[][src]Function chardetng_c::chardetng_encoding_detector_guess

#[no_mangle]
pub unsafe extern "C" fn chardetng_encoding_detector_guess(
    detector: *const EncodingDetector,
    tld: *const u8,
    tld_len: usize,
    allow_utf8: bool
) -> *const Encoding

Guess the encoding given the bytes pushed to the detector so far (via chardetng_encoding_detector_feed()), the top-level domain name from which the bytes were loaded, and an indication of whether to consider UTF-8 as a permissible guess.

The tld argument takes the rightmost DNS label of the hostname of the host the stream was loaded from in lower-case ASCII form. That is, if the label is an internationalized top-level domain name, it must be provided in its Punycode form. If the TLD that the stream was loaded from is unavalable, NULL may be passed instead (and 0 as tld_len), which is equivalent to passing pointer to "com" as tld and 3 as tld_len.

If the allow_utf8 argument is set to false, the return value of this function won't be UTF_8_ENCODING. When performing detection on text/html on non-file: URLs, Web browsers must pass false, unless the user has taken a specific contextual action to request an override. This way, Web developers cannot start depending on UTF-8 detection. Such reliance would make the Web Platform more brittle.
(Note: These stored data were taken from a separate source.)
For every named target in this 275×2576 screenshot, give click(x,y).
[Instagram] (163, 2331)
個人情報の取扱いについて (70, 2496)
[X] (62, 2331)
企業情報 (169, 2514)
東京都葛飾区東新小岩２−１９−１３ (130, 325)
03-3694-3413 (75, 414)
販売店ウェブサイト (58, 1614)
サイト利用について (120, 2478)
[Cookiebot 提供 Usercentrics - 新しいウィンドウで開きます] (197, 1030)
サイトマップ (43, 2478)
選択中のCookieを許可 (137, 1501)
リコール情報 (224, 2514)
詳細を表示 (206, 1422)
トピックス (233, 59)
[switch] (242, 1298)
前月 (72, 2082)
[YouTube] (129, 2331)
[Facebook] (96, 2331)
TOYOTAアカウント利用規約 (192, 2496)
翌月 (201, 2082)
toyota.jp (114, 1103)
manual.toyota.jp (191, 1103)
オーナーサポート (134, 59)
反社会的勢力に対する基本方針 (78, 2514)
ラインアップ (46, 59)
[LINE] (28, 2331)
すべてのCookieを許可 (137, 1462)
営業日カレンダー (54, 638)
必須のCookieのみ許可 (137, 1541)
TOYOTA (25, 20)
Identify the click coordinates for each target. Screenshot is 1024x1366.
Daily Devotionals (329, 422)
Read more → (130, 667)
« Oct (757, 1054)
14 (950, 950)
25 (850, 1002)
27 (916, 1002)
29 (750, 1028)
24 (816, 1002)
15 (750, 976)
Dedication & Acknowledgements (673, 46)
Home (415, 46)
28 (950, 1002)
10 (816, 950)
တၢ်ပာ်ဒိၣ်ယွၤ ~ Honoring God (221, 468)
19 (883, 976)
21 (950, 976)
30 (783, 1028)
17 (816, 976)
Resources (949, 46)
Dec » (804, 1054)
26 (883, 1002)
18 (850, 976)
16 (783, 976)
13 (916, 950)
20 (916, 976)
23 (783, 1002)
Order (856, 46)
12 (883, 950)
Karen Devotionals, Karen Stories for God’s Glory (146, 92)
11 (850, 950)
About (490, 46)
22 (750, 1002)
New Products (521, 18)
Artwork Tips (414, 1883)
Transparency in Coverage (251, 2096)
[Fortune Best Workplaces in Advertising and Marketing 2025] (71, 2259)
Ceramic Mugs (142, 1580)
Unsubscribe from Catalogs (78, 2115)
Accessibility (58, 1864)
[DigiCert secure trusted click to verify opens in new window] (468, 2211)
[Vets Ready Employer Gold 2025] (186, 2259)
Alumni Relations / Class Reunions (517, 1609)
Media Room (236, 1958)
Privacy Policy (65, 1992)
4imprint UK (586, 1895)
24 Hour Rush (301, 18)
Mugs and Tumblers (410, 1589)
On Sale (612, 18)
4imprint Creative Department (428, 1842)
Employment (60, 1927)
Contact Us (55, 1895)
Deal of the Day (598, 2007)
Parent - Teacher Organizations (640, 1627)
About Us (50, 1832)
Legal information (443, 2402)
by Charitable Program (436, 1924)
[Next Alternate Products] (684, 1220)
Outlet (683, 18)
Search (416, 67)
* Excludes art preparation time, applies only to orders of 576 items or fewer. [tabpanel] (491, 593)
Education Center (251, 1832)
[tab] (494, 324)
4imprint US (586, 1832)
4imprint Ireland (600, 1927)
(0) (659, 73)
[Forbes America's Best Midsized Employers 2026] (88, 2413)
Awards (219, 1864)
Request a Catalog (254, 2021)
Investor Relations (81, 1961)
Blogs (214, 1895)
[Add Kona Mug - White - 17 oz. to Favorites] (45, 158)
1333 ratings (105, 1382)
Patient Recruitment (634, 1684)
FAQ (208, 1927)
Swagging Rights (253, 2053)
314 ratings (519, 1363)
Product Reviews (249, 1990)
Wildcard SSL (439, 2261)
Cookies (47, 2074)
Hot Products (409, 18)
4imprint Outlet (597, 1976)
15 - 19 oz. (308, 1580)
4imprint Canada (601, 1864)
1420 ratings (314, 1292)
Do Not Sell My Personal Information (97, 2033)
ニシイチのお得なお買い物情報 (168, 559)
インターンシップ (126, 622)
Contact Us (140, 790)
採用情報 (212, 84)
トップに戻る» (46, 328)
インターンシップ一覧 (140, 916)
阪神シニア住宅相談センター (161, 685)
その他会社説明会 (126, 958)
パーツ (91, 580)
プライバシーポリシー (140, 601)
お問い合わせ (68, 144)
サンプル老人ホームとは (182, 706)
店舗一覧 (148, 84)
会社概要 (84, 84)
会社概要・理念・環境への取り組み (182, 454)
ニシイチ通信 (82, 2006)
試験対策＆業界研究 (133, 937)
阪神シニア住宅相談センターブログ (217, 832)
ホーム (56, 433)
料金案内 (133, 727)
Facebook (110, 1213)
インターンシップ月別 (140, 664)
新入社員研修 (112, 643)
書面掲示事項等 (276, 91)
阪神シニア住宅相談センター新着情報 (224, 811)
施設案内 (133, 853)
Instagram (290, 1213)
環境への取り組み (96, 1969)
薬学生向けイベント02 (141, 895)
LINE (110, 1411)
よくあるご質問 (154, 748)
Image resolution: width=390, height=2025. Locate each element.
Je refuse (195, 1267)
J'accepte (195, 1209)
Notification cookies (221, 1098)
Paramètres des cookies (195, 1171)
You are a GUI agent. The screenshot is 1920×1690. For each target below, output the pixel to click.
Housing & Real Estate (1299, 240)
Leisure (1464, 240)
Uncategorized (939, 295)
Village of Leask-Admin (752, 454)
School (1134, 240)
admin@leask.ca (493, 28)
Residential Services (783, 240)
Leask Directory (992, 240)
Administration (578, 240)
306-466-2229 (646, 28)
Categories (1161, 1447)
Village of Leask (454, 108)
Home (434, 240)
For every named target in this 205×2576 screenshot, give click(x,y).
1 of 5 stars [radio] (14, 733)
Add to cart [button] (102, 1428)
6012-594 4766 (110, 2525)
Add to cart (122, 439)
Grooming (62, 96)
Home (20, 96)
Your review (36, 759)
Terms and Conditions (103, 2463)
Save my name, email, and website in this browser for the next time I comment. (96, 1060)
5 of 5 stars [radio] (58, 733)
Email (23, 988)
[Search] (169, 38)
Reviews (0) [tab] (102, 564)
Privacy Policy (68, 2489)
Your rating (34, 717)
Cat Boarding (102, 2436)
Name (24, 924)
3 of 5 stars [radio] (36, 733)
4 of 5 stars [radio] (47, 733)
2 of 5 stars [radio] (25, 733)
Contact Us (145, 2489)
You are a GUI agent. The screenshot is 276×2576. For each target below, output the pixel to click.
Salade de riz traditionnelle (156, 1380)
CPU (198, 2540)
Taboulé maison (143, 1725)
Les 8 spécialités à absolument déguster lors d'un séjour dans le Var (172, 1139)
Returns the guessed encoding (never NULL).

Panics

If tld is NULL but tld_len is not zero.

If tld contains non-ASCII, period, or upper-case letters. (The panic condition is intentionally limited to signs of failing to extract the label correctly, failing to provide it in its Punycode form, and failure to lower-case it. Full DNS label validation is intentionally not performed to avoid panics when the reality doesn't match the specs.)

Undefined Behavior

UB ensues if

  • detector does not point to a detector obtained from chardetng_detector_new but not yet freed with chardetng_detector_free.
  • tld is non-NULL and tld_len is non-zero but tld and tld_len don't designate a range of memory valid for reading.